Traditionally, Mahdi is supposed to be a descendant of the Prophet. Many people have claimed to be the Mahdi: Muhammad ibn Al Hanafiyah;
Muhammad Jaunpuri; Bab; Muhammad Ahmed; Mirza Ahmed; Al Qahtani
Rashad Khalifa etc. None was accepted by mainstream Muslims.

Some of them also believed that they were the second coming of Jesus like Mirza Ahmed. He believed that Jesus escaped crucifixion, traveled to Kashmir and preached there where he died. Mirza Ahmed thought that Jesus' spirit and power had come into his body and so Jesus had come again.

Aslan is a Shia Muslim so he does know a lot about the history of Shite Islam.

Susanne said...

Faith,welcome and thanks for your feedback though it leaves me puzzled. I suspected Reza Alsan WAS Shi'ite and I was merely writing notes based on what he shared. Sure I added some of my own commentary to this post and maybe this is what you object to? I didn't quite understand your accusations, but you are welcome to share YOUR side of the Shi'ite story! Please do.

Thank you! :)

Susanne said...

Sarah, oh thank you for adding that detail! I appreciate learning from you!

Susanne said...

Suroor, thank you for what you added. Lots more interesting facts to this story - wow!

I appreciate learning from ALL of you! Thanks for taking time to share your thoughts. :)

Faith said...

I’m so sorry I wasn’t clear, I wrote that while thinking and doing dozens of other stuff ;D
My point was that for many years I’ve heard that accusation “The Shi'ite” killed Hussain and they cry out of guilt” we’ve been accused of being those Kufa’s people who abandoned Hussain then changed their minds!
The fact that we have mourning rituals every year doesn’t mean we do them exactly the same, where I live we never cut our heads open and do what you read, this is not part of our belief it’s just an extreme expression that was created in some parts of the world due to some geographical and social mix. What we do believe in that Mahidi “PBUH” is the 11th grandson of the prophet “PBUH”. Sunna also believe in him, the difference is they think he’s not born yet we believe while he’s been there for over the last thousand years. What matters is when he shows up, all Muslims and even many other sects from other religions are going to support him and fight with him.
The split started when Ali “PBUH” the prophet’s cousin and his daughter’s husband, was denied being the “kahlifa” or the man who was going to replace the prophet.
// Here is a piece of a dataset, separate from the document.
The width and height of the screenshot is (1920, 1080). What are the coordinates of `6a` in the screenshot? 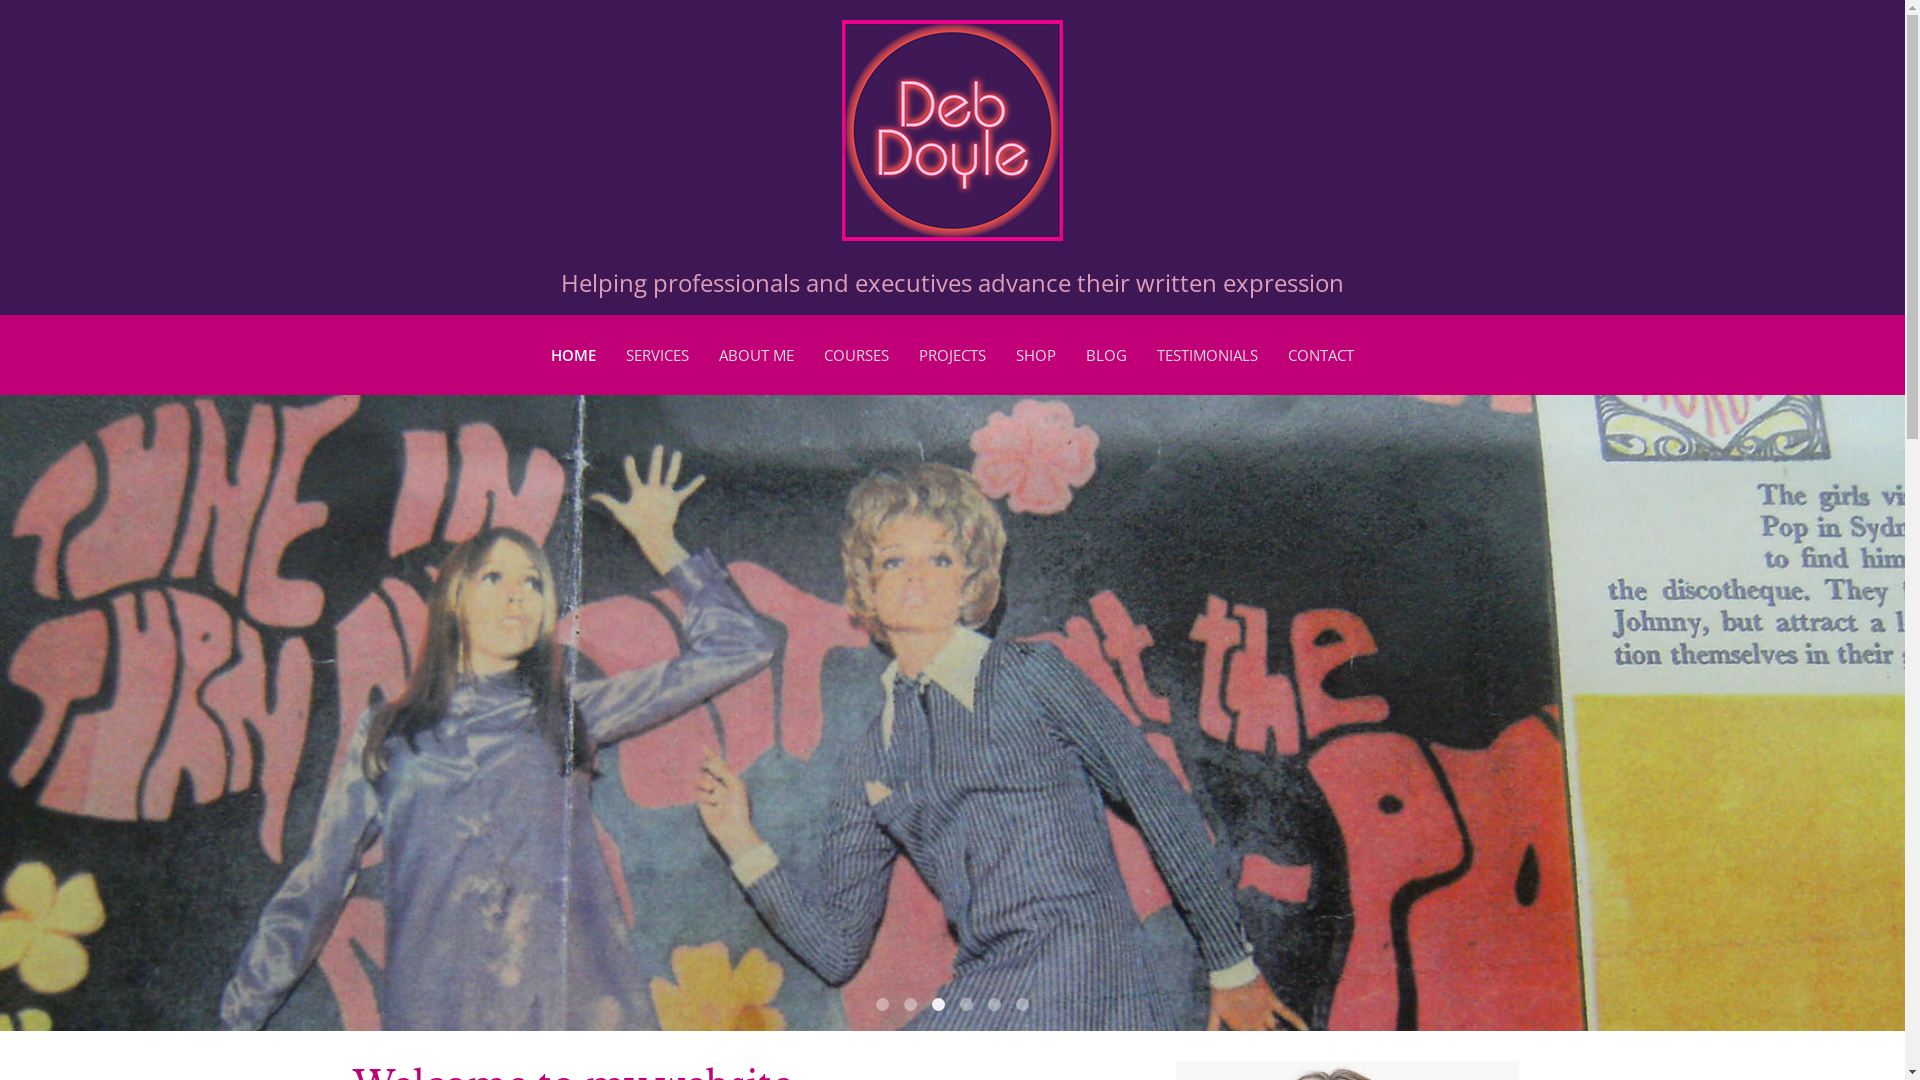 It's located at (1022, 1004).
The ones who chose Ali were us. The ones who didn’t were sunna, Ali’s two children were the second and third imams, and the remaining 9 imams came from Hussian’s offspring. I was one of the biggest anti Shiitsim one day ;D even when I grew up in a Shi'ite house. Knowing Imam Ali and reading about him was the reason I reverted back. This reminds me of those days when I didn’t understand that unbelievable love I saw in Shi'ite’s eyes when ever his name is mentioned. Now I’m one of those who tear up just thinking of this man. But again.. that’s another story ;)
Sorry if that was too long or too short I’m on a few minutes break before I go back to studying.
I admire your curiosity and depth Sussane. Will make sure to come read your older posts they seem really interesting.

Faith said...
This comment has been removed by a blog administrator.
Susanne said...

Faith, I'm glad you came back to clarify your position. Since your comment double posted, I removed one of them. :)

Hmmm, I don't think Aslan was suggesting the Shi'ties of today were guilty of Hussain's death. He only mentioned the Kufans of that time who abandoned him, but were penitent. I don't want you to think I - or he - was condemning people today. :-) Thank you for further explaining your beliefs about the Mahdi because I found that very very interesting! Feel free to read the other posts I've written from this book. You may especially enjoy the one about the rightly-guided ones since it's likely written more from your perspective than a Sunni one. Please keep in mind the author is Iranian and except for my own commentary, I am just recording notes from his book. I'd love to read if you agree, disagree or have more to add from what I shared on each post. I enjoy learning from others and you are most welcome to teach me about your faith, Faith. :)

Thank you for dropping by on your break from studying. I really appreciate it!